» TASK OBJECTIVE: Isolate every line in the data with the string "info" and copy it.

(Collected data entries)
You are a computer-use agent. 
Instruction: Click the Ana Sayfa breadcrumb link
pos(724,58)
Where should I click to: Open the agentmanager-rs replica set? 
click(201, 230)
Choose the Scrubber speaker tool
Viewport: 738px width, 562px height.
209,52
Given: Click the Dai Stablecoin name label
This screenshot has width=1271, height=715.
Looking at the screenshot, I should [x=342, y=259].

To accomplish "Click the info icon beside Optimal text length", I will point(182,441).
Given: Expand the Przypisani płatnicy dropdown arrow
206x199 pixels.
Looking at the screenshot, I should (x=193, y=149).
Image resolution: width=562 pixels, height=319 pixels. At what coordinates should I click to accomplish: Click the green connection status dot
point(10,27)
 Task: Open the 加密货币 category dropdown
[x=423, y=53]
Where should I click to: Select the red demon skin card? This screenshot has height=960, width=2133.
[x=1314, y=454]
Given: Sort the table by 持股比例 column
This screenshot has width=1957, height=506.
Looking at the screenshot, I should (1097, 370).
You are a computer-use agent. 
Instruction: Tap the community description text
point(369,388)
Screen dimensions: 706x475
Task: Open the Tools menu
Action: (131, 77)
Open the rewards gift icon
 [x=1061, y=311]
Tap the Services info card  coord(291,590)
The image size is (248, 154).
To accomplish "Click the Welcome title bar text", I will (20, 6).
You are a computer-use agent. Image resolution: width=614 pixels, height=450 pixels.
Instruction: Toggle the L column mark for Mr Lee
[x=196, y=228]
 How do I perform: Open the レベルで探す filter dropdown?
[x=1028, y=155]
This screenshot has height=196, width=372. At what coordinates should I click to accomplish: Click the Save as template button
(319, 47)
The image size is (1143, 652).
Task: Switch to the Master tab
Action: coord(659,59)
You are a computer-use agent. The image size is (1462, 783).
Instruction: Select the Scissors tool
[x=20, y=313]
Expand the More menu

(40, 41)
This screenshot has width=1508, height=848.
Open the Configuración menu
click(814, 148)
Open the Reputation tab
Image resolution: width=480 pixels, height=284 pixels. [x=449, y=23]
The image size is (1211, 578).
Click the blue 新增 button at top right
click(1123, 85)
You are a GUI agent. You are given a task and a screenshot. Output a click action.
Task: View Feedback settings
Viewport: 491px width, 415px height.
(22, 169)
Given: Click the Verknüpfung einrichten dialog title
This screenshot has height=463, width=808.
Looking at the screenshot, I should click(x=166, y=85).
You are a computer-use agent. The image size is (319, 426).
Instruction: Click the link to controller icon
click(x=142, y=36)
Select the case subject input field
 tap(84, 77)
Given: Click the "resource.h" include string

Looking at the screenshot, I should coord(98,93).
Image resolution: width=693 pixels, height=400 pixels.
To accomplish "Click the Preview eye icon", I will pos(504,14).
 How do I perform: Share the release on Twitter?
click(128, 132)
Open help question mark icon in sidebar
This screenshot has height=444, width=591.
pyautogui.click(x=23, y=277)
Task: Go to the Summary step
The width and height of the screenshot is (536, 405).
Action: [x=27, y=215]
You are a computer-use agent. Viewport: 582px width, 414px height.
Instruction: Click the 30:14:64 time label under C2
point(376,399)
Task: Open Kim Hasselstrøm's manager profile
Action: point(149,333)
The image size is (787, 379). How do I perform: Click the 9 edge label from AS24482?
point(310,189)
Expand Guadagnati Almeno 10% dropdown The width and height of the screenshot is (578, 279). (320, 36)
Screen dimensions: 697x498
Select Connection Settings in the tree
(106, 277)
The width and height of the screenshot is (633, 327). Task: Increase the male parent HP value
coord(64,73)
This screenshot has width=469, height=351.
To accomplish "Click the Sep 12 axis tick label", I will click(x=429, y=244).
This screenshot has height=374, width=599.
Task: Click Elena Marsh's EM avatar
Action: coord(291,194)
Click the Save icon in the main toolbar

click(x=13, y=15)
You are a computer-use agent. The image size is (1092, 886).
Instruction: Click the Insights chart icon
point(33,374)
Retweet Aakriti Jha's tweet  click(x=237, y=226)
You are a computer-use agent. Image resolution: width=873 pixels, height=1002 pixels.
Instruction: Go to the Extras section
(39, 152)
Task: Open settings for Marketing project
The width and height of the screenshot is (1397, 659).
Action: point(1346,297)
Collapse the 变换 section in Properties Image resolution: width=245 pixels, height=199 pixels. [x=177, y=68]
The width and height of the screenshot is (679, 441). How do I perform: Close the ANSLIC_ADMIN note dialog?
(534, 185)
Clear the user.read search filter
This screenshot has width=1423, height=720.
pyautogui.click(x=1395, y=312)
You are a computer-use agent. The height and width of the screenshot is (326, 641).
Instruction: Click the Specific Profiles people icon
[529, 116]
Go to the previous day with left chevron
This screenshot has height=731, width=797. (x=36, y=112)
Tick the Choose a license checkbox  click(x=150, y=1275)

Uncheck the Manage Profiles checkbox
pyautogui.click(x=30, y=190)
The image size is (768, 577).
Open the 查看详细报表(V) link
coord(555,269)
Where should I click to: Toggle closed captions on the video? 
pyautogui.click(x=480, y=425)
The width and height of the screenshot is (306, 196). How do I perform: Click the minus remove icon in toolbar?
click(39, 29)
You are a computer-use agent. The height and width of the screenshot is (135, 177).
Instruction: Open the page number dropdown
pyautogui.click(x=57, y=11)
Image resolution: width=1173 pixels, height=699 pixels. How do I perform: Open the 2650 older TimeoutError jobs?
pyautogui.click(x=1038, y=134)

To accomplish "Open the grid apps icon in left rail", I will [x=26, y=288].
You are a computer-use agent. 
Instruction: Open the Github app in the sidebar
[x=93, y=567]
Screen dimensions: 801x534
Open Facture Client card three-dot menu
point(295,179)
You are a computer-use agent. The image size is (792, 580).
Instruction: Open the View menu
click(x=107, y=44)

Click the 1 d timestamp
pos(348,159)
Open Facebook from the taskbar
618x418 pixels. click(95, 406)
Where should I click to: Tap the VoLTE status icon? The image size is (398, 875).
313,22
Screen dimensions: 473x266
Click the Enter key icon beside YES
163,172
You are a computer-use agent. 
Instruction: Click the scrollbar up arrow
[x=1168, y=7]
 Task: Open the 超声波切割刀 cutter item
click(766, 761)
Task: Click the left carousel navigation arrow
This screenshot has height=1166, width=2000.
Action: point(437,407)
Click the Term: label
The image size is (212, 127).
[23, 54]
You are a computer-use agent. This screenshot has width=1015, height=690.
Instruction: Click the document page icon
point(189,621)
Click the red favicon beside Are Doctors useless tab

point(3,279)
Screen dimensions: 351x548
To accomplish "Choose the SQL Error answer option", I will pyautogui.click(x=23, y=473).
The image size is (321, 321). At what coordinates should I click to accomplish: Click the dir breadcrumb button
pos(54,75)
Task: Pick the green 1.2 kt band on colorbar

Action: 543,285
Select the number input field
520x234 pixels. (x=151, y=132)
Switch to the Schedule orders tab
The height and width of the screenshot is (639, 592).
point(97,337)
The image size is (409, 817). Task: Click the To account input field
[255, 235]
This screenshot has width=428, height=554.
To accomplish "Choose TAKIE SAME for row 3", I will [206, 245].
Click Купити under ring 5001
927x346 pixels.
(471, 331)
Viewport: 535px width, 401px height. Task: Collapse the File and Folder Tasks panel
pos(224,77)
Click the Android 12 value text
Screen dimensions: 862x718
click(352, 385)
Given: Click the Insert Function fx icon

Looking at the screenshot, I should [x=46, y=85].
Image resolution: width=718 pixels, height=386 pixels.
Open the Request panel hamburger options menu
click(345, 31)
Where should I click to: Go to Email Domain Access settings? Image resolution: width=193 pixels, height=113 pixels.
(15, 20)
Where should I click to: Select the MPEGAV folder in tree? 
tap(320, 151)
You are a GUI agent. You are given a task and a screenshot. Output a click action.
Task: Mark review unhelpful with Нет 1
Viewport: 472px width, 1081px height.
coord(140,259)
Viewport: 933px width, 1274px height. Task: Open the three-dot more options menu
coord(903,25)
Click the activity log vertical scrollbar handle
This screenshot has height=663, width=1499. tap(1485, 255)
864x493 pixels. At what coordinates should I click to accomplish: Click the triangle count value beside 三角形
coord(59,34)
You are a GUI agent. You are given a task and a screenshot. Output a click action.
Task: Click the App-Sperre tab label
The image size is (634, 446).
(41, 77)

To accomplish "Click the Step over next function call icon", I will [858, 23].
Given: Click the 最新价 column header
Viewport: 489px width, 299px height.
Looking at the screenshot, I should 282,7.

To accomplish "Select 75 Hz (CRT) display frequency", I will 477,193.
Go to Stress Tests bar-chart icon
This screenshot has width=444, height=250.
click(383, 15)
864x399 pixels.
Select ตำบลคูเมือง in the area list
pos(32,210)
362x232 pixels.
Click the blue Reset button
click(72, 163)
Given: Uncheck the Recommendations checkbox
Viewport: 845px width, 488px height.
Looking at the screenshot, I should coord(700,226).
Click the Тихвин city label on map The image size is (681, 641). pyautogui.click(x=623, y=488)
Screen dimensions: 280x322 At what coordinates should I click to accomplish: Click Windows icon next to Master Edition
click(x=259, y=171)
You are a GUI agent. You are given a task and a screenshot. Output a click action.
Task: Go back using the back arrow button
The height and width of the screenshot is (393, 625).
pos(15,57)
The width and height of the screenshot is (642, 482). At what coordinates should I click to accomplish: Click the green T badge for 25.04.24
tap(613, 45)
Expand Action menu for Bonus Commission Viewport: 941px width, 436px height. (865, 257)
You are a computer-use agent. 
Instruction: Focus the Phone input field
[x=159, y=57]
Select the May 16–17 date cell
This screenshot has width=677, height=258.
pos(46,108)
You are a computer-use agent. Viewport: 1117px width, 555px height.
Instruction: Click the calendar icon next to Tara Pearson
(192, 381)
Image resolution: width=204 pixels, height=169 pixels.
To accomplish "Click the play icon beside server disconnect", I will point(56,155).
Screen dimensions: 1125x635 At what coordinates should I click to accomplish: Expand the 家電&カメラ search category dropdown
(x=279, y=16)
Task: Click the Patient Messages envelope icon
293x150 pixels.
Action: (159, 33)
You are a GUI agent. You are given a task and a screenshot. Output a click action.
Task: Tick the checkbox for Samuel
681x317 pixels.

» EXERCISE RESPONSE:
To accomplish "Click the info icon beside Optimal text length", I will point(182,441).
Tap the Services info card  coord(291,590)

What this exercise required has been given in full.